[Stored items]
———
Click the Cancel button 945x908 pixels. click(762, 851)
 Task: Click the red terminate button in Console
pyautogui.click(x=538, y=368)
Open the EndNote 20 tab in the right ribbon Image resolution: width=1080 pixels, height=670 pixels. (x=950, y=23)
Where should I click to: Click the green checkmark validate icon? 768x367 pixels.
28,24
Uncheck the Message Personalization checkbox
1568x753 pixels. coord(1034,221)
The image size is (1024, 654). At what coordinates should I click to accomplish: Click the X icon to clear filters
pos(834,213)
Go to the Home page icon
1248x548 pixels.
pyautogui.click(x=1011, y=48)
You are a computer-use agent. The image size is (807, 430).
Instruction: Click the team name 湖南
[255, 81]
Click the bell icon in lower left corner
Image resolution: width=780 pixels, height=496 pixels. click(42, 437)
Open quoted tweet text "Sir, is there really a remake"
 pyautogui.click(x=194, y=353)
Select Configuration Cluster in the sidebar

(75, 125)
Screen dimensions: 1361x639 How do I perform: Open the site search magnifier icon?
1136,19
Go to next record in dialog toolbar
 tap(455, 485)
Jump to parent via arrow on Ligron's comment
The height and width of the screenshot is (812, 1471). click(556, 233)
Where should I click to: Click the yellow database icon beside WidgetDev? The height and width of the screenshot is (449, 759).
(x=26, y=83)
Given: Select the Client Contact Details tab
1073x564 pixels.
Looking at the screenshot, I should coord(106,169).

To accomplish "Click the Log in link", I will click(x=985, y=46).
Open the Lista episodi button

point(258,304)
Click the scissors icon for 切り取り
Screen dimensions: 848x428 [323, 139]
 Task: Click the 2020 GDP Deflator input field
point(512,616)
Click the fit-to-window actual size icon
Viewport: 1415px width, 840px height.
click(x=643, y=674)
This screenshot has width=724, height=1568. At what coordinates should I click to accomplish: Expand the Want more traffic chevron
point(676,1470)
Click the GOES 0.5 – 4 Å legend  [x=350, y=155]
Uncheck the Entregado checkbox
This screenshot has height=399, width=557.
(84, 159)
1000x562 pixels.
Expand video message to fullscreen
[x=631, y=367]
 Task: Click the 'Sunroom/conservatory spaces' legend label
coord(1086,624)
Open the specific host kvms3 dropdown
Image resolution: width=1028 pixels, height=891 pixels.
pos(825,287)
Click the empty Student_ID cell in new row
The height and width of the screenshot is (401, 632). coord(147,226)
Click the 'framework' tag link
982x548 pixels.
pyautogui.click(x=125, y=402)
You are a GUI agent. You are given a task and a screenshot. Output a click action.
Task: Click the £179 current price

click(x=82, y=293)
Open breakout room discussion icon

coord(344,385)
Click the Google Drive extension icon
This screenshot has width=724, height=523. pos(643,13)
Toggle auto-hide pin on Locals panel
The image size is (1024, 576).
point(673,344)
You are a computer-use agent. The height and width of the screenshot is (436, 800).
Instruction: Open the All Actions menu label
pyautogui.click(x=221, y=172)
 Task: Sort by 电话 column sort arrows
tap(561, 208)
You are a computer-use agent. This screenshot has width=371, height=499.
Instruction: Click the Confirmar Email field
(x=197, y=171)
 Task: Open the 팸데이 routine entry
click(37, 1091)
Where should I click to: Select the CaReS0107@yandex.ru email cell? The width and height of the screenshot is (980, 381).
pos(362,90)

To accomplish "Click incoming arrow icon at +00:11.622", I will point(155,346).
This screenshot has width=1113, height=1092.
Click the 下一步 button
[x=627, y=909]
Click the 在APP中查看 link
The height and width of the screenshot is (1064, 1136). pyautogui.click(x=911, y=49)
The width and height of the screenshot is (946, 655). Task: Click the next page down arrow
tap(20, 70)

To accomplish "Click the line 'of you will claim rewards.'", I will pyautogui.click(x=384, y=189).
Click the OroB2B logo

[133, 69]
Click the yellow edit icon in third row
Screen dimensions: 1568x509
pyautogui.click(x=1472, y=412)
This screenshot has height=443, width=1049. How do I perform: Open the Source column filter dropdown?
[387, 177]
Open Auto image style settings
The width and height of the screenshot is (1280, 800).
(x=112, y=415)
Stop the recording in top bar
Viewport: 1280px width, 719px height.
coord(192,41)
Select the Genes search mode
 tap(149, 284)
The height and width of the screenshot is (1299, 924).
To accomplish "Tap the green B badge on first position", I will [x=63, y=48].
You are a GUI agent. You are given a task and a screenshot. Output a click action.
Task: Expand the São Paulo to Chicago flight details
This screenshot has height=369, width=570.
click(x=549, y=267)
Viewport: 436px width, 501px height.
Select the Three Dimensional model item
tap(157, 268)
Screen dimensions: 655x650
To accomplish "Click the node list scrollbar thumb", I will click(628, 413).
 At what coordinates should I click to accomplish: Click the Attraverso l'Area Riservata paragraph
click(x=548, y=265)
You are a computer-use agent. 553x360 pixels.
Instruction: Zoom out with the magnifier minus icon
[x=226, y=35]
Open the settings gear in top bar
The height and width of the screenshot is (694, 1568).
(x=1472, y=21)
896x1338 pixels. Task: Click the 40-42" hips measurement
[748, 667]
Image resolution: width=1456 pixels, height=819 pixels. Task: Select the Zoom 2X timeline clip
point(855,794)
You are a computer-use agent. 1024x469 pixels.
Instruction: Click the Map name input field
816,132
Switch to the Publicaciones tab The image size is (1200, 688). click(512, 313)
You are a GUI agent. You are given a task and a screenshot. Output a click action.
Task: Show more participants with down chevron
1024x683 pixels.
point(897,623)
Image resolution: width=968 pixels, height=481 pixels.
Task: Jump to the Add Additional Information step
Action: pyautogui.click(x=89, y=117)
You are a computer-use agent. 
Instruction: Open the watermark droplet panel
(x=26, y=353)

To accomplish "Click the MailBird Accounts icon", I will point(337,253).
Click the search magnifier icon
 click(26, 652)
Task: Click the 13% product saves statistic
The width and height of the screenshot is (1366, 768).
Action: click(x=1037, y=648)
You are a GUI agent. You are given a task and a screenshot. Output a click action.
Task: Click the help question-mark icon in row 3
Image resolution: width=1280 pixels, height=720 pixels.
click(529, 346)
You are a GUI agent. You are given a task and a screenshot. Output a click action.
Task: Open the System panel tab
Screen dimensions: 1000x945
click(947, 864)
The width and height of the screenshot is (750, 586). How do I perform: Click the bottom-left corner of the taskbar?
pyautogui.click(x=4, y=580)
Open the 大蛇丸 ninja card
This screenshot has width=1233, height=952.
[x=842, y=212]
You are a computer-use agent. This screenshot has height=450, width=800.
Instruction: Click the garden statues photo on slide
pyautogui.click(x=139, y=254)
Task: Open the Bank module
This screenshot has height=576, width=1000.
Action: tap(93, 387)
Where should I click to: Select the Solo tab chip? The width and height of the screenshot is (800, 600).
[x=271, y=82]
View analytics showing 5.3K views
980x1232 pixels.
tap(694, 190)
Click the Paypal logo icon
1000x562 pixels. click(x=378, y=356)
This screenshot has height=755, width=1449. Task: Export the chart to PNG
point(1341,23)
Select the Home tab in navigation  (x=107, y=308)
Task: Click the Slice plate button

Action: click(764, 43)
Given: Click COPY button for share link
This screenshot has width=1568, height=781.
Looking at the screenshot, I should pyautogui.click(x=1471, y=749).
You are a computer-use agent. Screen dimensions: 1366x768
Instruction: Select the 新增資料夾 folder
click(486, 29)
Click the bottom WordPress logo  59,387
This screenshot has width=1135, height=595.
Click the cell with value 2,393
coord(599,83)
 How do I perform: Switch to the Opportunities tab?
———
Go through the entries above and copy every line containing "computer".

You are a computer-use agent. The image size is (807, 430).
You are a computer-use agent. The height and width of the screenshot is (436, 800).
You are a computer-use agent. This screenshot has width=371, height=499.
You are a computer-use agent. 553x360 pixels.
You are a computer-use agent. 1024x469 pixels.
You are a computer-use agent. 
You are a computer-use agent. This screenshot has height=450, width=800.
You are a computer-use agent. Screen dimensions: 1366x768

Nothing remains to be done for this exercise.